Кент пожал плечами с видом, который мог означать: они надеялись, что полиция никогда ничего не узнает о рухнувшей сделке.
– И мы не злились на Карлстенов, – добавила Гунилла. – Это дом родителей Кента. Нам было непросто решиться продать его, зная, что его просто снесут.
– Нам здесь хорошо, – вставил Кент, поднял голову и честным взглядом посмотрел в глаза Торкелю. – Конечно, мы говорим о больших деньгах, но деньги – это еще не все.
– Но вы согласились на продажу.
Бенгтссоны опять переглянулись. На этот раз у Торкеля возникло ощущение, что они разделяют чувство стыда. Гунилла осторожно накрыла рукой руку Кента.
– Да, согласились, – кивнул он. – Все говорили, что глупо упускать такой шанс.
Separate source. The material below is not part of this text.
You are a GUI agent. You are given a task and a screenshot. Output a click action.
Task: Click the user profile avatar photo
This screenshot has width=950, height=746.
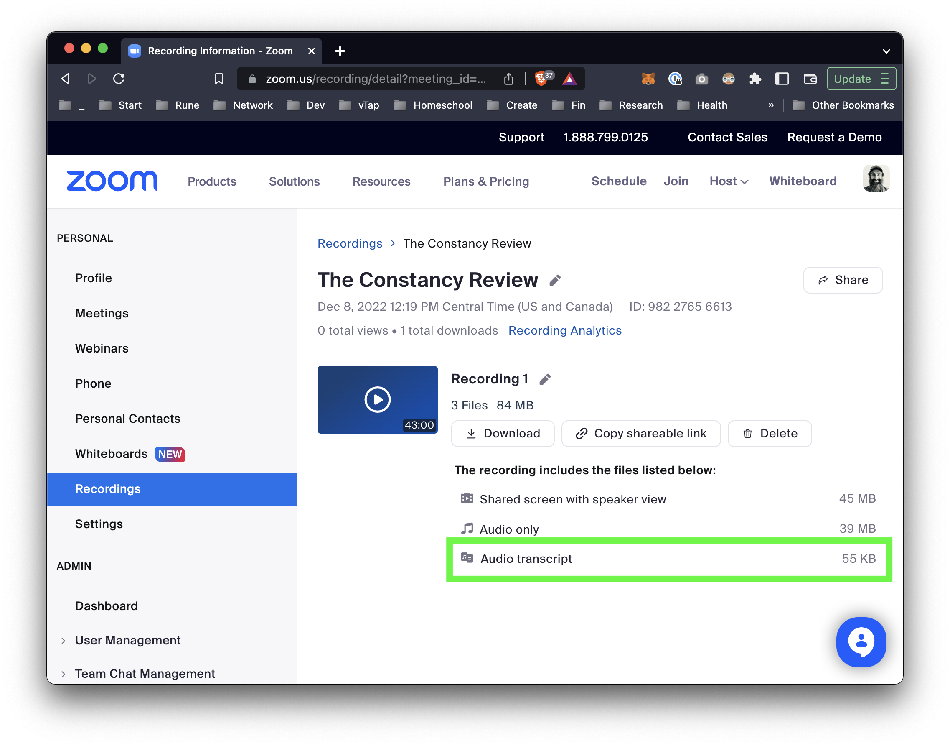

Что за эти деньги мы сможем купить, по большому счету, все что угодно.
– Но когда Карлстены отказались и ничего не получилось… – продолжила Гунилла так, как делают только давно женатые люди. Торкель ни с одной из своих жен так и не достиг такой стадии взаимопонимания.
– …мы остались даже довольны… – сказал Кент.
– …испытали облегчение… – добавила Гунилла.
– …будто решение приняли за нас, – закончил Кент и умолк.
Торкель понимал их. Часто хочется контролировать ситуацию и решать самому, но иногда приятно, когда решение принимает кто-то другой, а ты можешь просто откинуться на спинку и сказать, что у тебя не было выбора. Так проще. Особенно в ситуациях, когда тебе подходят оба варианта. Или ни тот, ни другой.
Приглашенным полицейским по-прежнему оставалось много работы с обыском дома, но Торкель был почти уверен, что они ничего не найдут. Ничто в их поведении, жестах или интонациях не указывало на то, что супруги Бенгтссон солгали о своих чувствах относительно продажи дома или семьи Карлстен.
Торкель задумался, не поздно ли все-таки попросить чашку кофе.
Клубничный крем бесконтрольно стекал по подбородку, где Франк Хеден привычно собирал бо́льшую часть, проводя ложкой. Остальное попадало в белый нагрудник.
Ванья не знала, куда девать глаза. Она сама удивилась и немного огорчилась тому, как тяжело ей давалась эта ситуация. Она знала, что сын Франка глубокий инвалид, но не видела его, когда приезжала сюда с Билли, и теперь ожидала… ну, она толком не знала, что ожидала увидеть, но явно не сидящего перед ней молодого человека. Широкий ремень поддерживал его в сидячем положении в тяжелом инвалидном кресле. Наклоненная влево под неестественным углом голова периодически вздрагивала, будто телу хотелось поднять ее, но она была слишком тяжелой и все время падала обратно. Три худеньких пальца на одной руке были растопырены в разные стороны, и вся рука временами размахивала вроде бы совершенно неконтролируемыми движениями. Вторая рука спокойно лежала у него на коленях. «Парализован на одну сторону», – подумала Ванья. Голубые глаза под растрепанными черными волосами все время несфокусированно смотрели вдаль, из постоянно приоткрытого рта не раздавалось никаких членораздельных слов, но периодически слышался звук, по которому Франк, судя по всему, понимал, что сын хочет еще еды, и снова подносил туда ложку.
Ванья отвела взгляд.
Франк впустил их, поприветствовав Ванью как знакомую, и более сердечно – Эрика. Ванья объяснила, что сопровождающие их полицейские должны обыскать дом, и Франк лишь кивнул. Никаких вопросов об ордере и о праве на обыск. Когда она сказала, что хочет поговорить с ним о планах строительства шахты, Франк спросил, не станут ли они возражать, если он будет параллельно кормить сына. У того пришло время полдника.
Он взял с кухни поднос, и они пошли в одну из комнат первого этажа. Ванья и Эрик следовали за ним.